◆ Problem to work on: Your output must match the data word for word, with every line included.

◆ Data:
>>>

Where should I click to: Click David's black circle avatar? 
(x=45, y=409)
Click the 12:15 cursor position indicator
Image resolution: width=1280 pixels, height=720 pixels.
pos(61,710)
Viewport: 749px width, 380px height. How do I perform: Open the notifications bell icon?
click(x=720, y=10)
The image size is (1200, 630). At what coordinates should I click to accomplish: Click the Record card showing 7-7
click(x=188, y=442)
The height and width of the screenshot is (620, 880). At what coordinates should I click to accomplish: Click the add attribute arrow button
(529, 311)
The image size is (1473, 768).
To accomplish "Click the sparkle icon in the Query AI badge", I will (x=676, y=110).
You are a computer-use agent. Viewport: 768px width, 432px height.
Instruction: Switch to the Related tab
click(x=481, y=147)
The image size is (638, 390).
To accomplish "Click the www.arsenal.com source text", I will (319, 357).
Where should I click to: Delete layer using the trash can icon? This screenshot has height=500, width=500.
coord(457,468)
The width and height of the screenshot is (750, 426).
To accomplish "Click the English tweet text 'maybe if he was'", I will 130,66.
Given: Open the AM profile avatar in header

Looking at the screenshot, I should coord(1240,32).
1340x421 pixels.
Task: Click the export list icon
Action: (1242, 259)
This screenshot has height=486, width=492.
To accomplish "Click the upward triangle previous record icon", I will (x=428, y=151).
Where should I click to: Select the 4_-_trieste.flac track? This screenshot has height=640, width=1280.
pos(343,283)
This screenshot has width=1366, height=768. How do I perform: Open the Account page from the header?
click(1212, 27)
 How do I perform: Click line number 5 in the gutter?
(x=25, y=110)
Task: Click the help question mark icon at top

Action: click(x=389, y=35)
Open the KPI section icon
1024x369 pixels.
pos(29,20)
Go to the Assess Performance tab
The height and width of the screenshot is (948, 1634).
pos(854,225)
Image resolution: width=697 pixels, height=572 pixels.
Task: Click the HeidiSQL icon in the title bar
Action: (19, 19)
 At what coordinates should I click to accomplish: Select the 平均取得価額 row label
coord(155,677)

<<<

◆ Response area:
Where should I click to: Click David's black circle avatar? 
(x=45, y=409)
Click the 12:15 cursor position indicator
Image resolution: width=1280 pixels, height=720 pixels.
pos(61,710)
Viewport: 749px width, 380px height. How do I perform: Open the notifications bell icon?
click(x=720, y=10)
The image size is (1200, 630). At what coordinates should I click to accomplish: Click the Record card showing 7-7
click(x=188, y=442)
The height and width of the screenshot is (620, 880). At what coordinates should I click to accomplish: Click the add attribute arrow button
(529, 311)
The image size is (1473, 768).
To accomplish "Click the sparkle icon in the Query AI badge", I will (x=676, y=110).
You are a computer-use agent. Viewport: 768px width, 432px height.
Instruction: Switch to the Related tab
click(x=481, y=147)
The image size is (638, 390).
To accomplish "Click the www.arsenal.com source text", I will (319, 357).
Where should I click to: Delete layer using the trash can icon? This screenshot has height=500, width=500.
coord(457,468)
The width and height of the screenshot is (750, 426).
To accomplish "Click the English tweet text 'maybe if he was'", I will 130,66.
Given: Open the AM profile avatar in header

Looking at the screenshot, I should coord(1240,32).
1340x421 pixels.
Task: Click the export list icon
Action: (1242, 259)
This screenshot has height=486, width=492.
To accomplish "Click the upward triangle previous record icon", I will (x=428, y=151).
Where should I click to: Select the 4_-_trieste.flac track? This screenshot has height=640, width=1280.
pos(343,283)
This screenshot has width=1366, height=768. How do I perform: Open the Account page from the header?
click(1212, 27)
 How do I perform: Click line number 5 in the gutter?
(x=25, y=110)
Task: Click the help question mark icon at top

Action: click(x=389, y=35)
Open the KPI section icon
1024x369 pixels.
pos(29,20)
Go to the Assess Performance tab
The height and width of the screenshot is (948, 1634).
pos(854,225)
Image resolution: width=697 pixels, height=572 pixels.
Task: Click the HeidiSQL icon in the title bar
Action: (19, 19)
 At what coordinates should I click to accomplish: Select the 平均取得価額 row label
coord(155,677)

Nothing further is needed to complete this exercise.